**To-do item a**
Please copy out, character for character, the entries from the line holding "The width and" through the line holding "center [260, 388].", inclusive.

**Page text**
=======

Writing a result set produces a single GeoJSON FeatureCollection, one Feature per row.

The columns of the result are mapped onto each Feature as follows:

Feature member	Built from	Notes
type	—	Always "Feature".
geometry	the single geometry-typed column	Exactly one geometry-typed column is required, otherwise the query is rejected. A NULL geometry is written as null.
id	a column named id	Omitted when the value is NULL. A String column is written as a JSON string, a numeric column as a JSON number.
properties	all remaining columns	A single column named properties whose type is object-like (JSON, Map, or a named Tuple) is written directly as the properties object instead of being nested under a properties key. Otherwise each remaining column becomes one property keyed by its name (an empty object when there are none).

The geometry-typed column may be the Geometry variant or a specific geo type; each maps to a GeoJSON geometry type:

ClickHouse type	GeoJSON "type"
Point	Point
LineString	LineString
MultiLineString	MultiLineString
Polygon	Polygon
MultiPolygon	MultiPolygon
Ring	Polygon (a single ring)
Geometry	the active variant's type (or null)

Ring is not a GeoJSON geometry type — a linear ring is a component of a Polygon — so a Ring value is written as a single-ring Polygon.

Examples

Continuing with the london table created above, exporting plain attribute columns turns every column other than id and geometry into a property:

SELECT id, geometry, name, feature_type
FROM london
ORDER BY id
FORMAT GeoJSON;

{"type":"FeatureCollection","features":[{"type":"Feature","id":"1","geometry":{"type":"Point","coordinates":[-0.0761,51.5081]},"properties":{"name":"Tower of London","feature_type":"landmark"}},{"type":"Feature","id":"2","geometry":{"type":"LineString","coordinates":[[-0.25,51.47],[-0.18,51.49],[-0.12,51.506],[-0.07,51.505],[0,51.51]]},"properties":{"name":"River Thames","feature_type":"river"}},{"type":"Feature","id":"3","geometry":{"type":"Polygon","coordinates":[[[-0.188,51.5074],[-0.1533,51.5074],[-0.1533,51.5153],[-0.188,51.5153],[-0.188,51.5074]]]},"properties":{"name":"Hyde Park","feature_type":"park"}}]}

Because a lone object-typed column named properties is written out directly, reading a GeoJSON file and writing it straight back reproduces the document (the id, geometry, and properties columns are the ones inferred for the file):

SELECT * FROM file('london.geojson', GeoJSON) FORMAT GeoJSON;

{"type":"FeatureCollection","features":[{"type":"Feature","id":"1","geometry":{"type":"Point","coordinates":[-0.0761,51.5081]},"properties":{"feature_type":"landmark","name":"Tower of London","year_built":1078}},{"type":"Feature","id":"2","geometry":{"type":"LineString","coordinates":[[-0.25,51.47],[-0.18,51.49],[-0.12,51.506],[-0.07,51.505],[0,51.51]]},"properties":{"feature_type":"river","length_km":346,"name":"River Thames"}},{"type":"Feature","id":"3","geometry":{"type":"Polygon","coordinates":[[[-0.188,51.5074],[-0.1533,51.5074],[-0.1533,51.5153],[-0.188,51.5153],[-0.188,51.5074]]]},"properties":{"area_km2":1.42,"feature_type":"park","name":"Hyde Park"}}]}

A numeric id column is written as a JSON number (a Nullable id that is NULL is omitted entirely):

SELECT 42 AS id, (-0.1276, 51.5072)::Point AS geometry FORMAT GeoJSON;

{"type":"FeatureCollection","features":[{"type":"Feature","id":42,"geometry":{"type":"Point","coordinates":[-0.1276,51.5072]},"properties":{}}]}

A Ring is written as a single-ring Polygon:

SELECT [(0., 0.), (10., 0.), (10., 10.), (0., 0.)]::Ring AS geometry FORMAT GeoJSON;

{"type":"FeatureCollection","features":[{"type":"Feature","geometry":{"type":"Polygon","coordinates":[[[0,0],[10,0],[10,10],[0,0]]]},"properties":{}}]}

Writing to a file

Use INTO OUTFILE to write a GeoJSON file from the client:

SELECT id, geometry, properties
FROM london
ORDER BY id
INTO OUTFILE 'london_export.geojson'
FORMAT GeoJSON;

The server can write the file itself with the file table function (the .geojson extension selects the format automatically):

INSERT INTO FUNCTION file('london_export.geojson', GeoJSON)

=======

**To-do item b**
Answer these from the GeoJSON text, one line each:
(i) How many geometry-typed columns must a result have, and what happens otherwise?
(ii) As what GeoJSON geometry is a Ring value written?
(iii) When the server writes with the file table function, what does the .geojson extension do?

**Data section**
=======

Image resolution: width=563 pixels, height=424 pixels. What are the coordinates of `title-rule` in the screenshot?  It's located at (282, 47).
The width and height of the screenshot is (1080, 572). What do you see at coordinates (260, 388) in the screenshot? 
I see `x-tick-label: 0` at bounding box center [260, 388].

=======

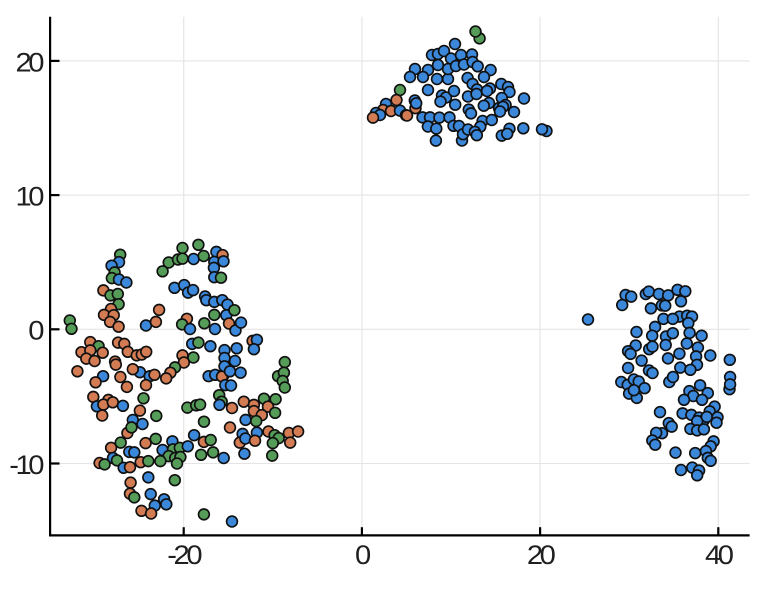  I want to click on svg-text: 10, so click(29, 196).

=======

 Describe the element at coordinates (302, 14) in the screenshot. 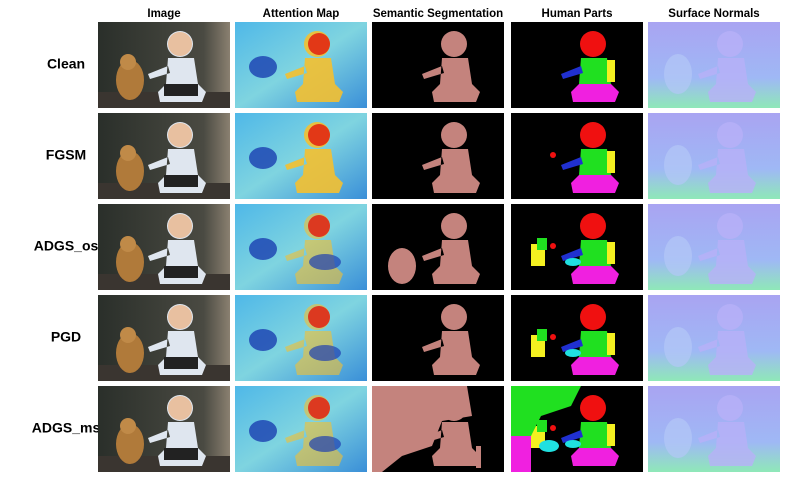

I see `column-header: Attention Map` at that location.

=======

**Problem solution a**
The width and height of the screenshot is (1080, 572). What do you see at coordinates (260, 388) in the screenshot? 
I see `x-tick-label: 0` at bounding box center [260, 388].

**Problem solution b**
(i) Exactly one; otherwise the query is rejected.
(ii) As a single-ring Polygon.
(iii) It selects the format automatically.